■ Data entries ■
##############################

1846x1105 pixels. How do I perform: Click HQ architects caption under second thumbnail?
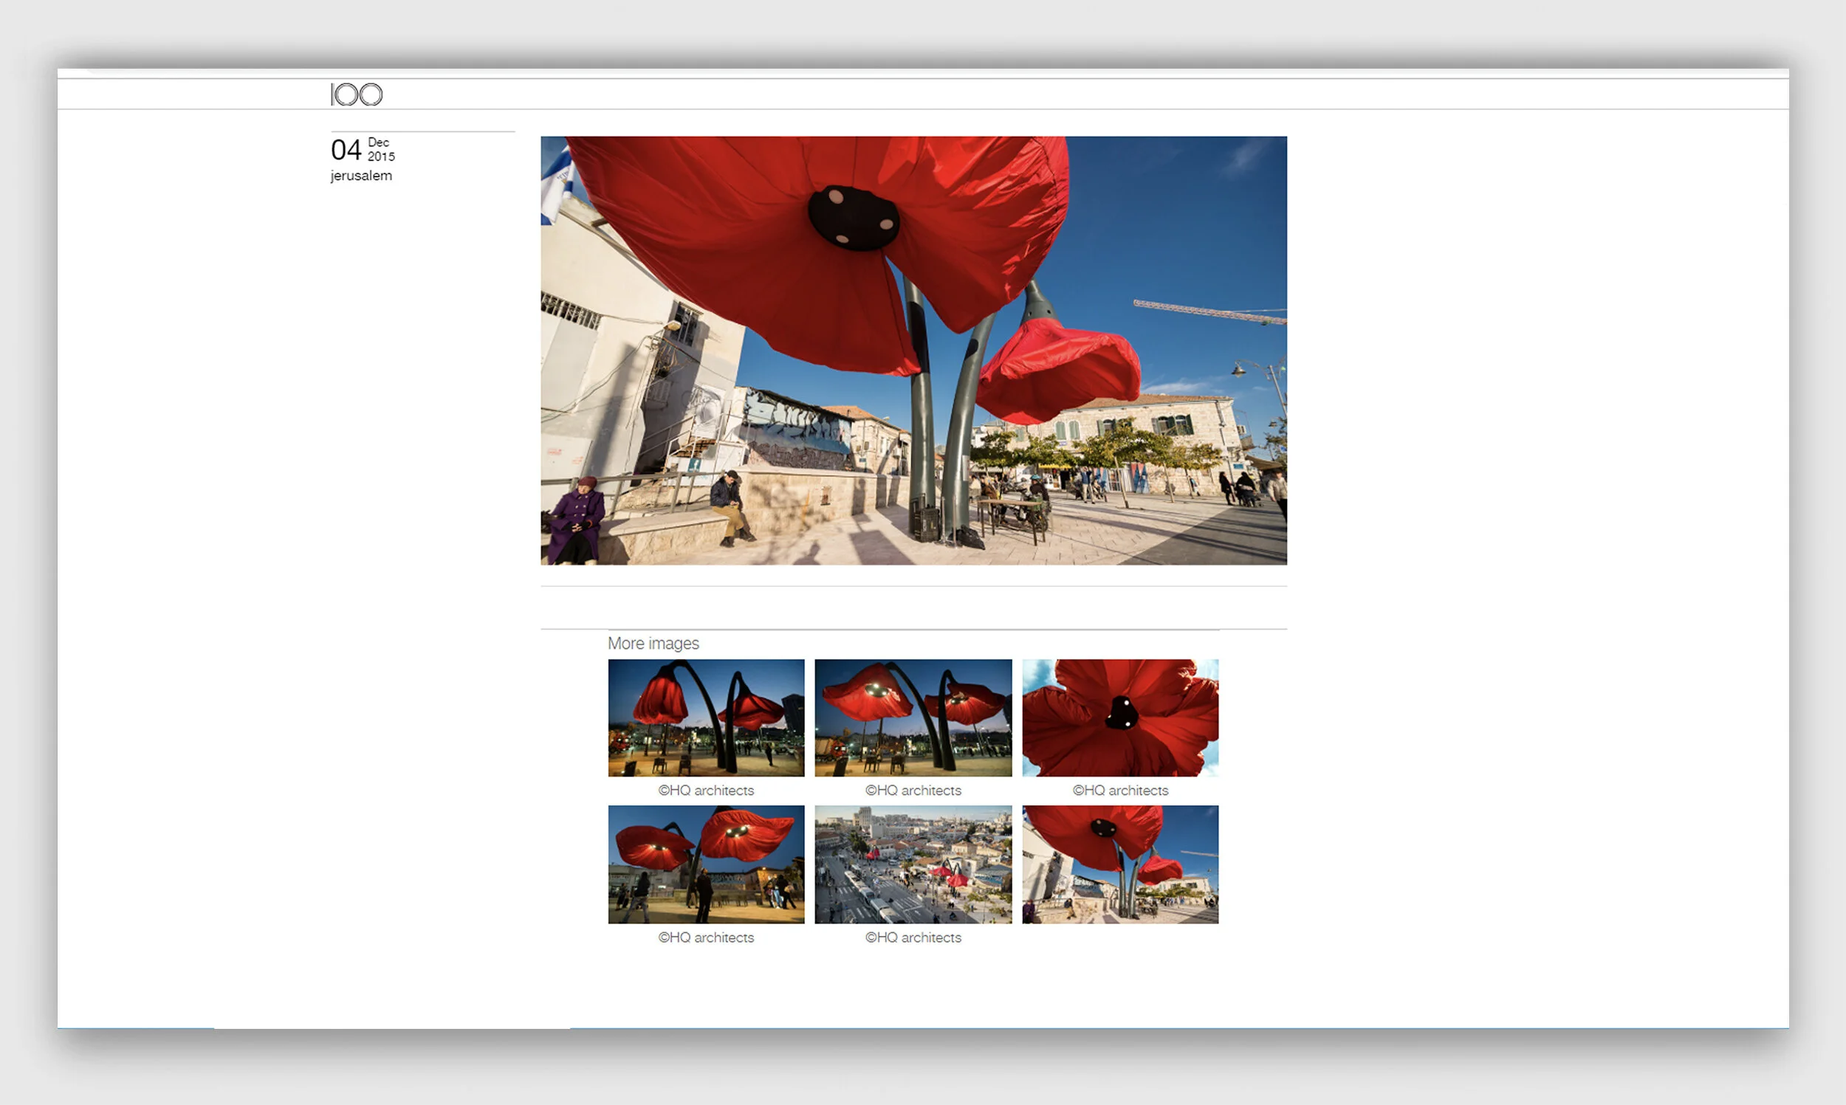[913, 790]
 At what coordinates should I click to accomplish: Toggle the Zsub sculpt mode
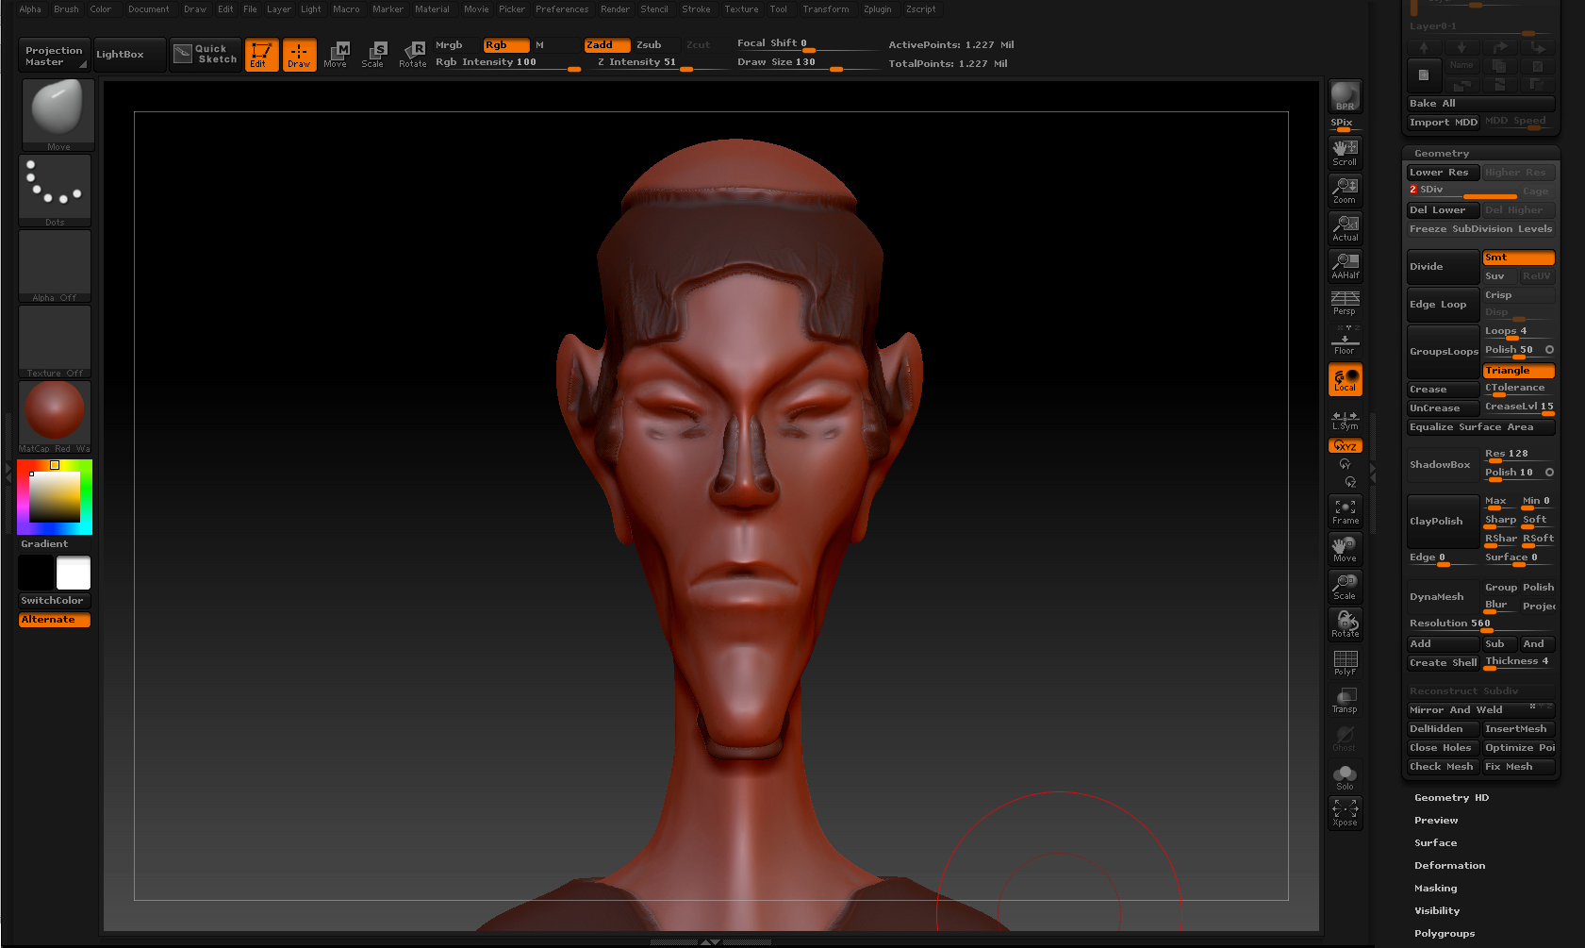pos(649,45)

##############################

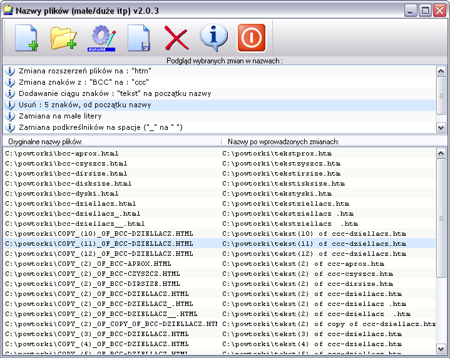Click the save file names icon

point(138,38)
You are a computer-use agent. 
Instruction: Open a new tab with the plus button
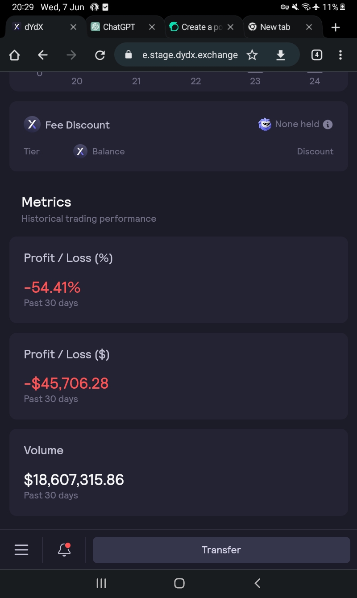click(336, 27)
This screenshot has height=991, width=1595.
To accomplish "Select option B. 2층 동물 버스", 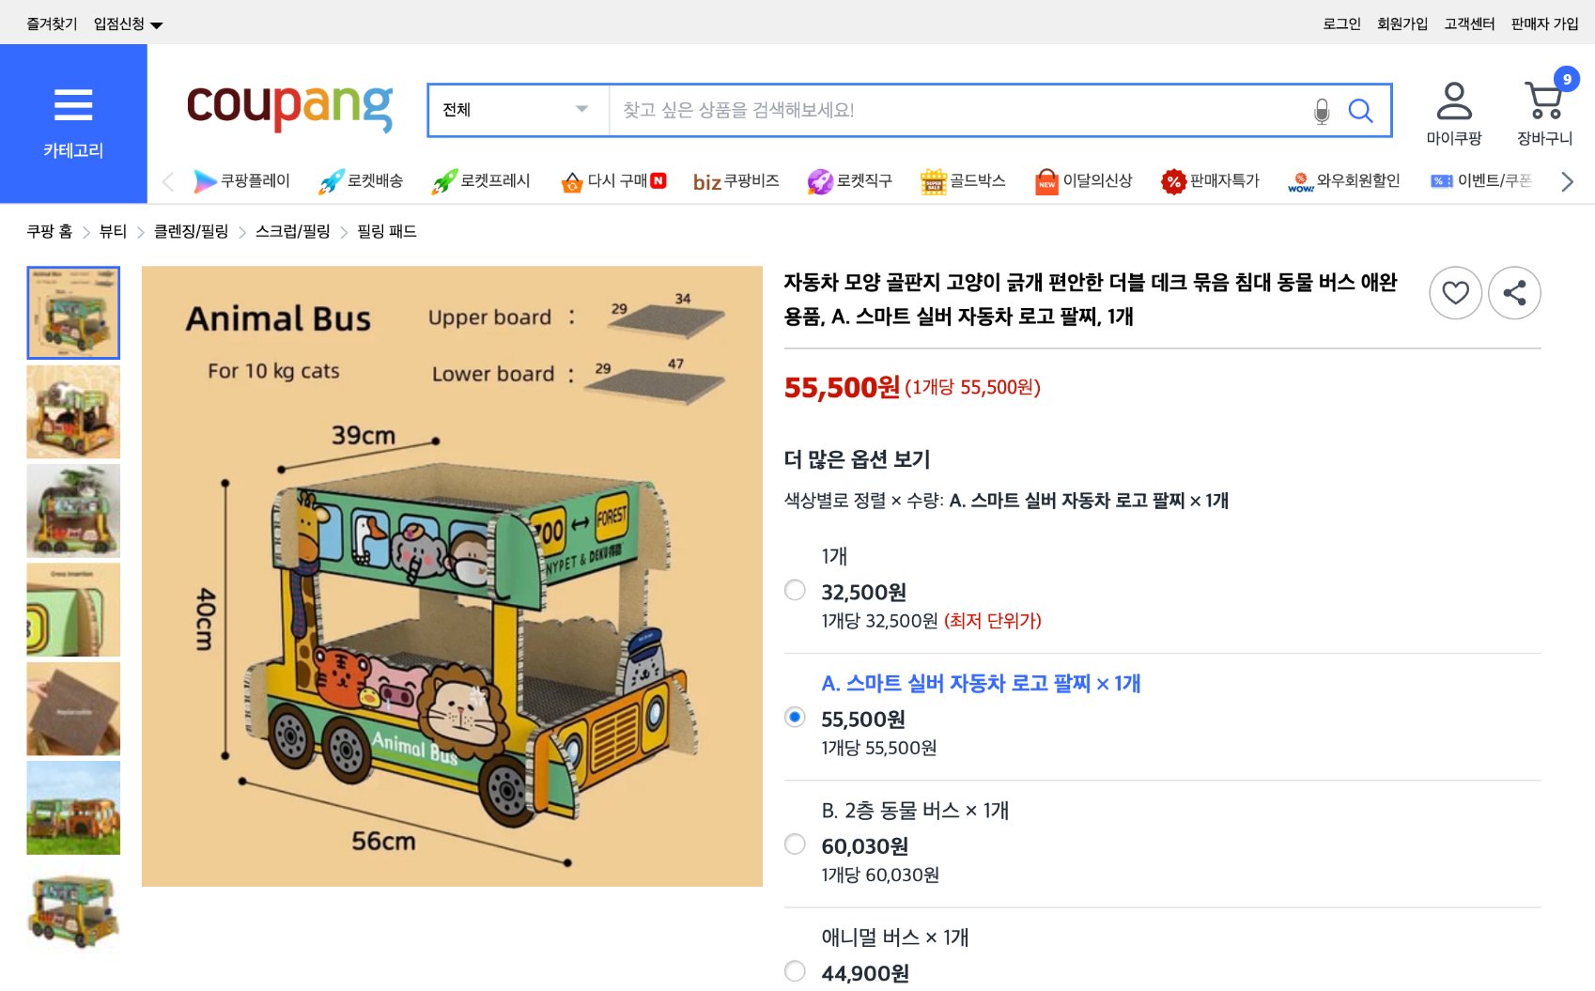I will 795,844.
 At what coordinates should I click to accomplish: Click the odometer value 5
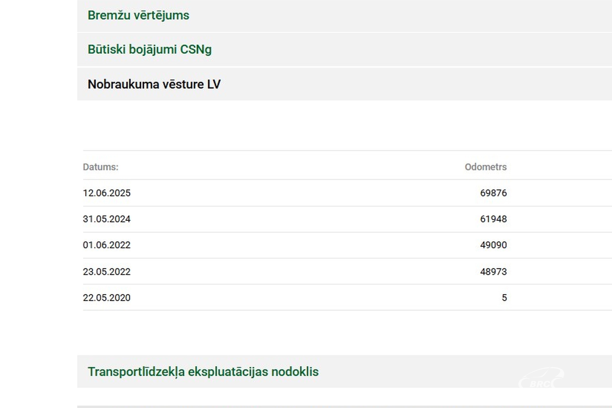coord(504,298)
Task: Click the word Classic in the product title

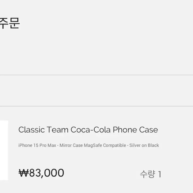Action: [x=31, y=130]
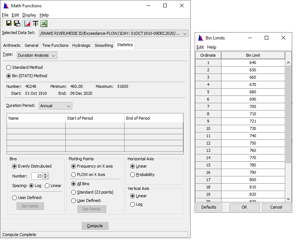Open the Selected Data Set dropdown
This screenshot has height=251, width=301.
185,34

##############################

■ Problem to work on ■
Copy out the entries again, requests included, starting with the line that contains "1846x1105 pixels. How" and going on through the line that contains "pos(649,45)", and give only those lines. Multiply each coordinate in the answers by 0.7 and round to whole numbers with halves rounded up, and leave the pictures out.

■ Right answer ■
1846x1105 pixels. How do I perform: Click HQ architects caption under second thumbnail?
[639, 553]
 At what coordinates should I click to accomplish: Toggle the Zsub sculpt mode
pos(454,32)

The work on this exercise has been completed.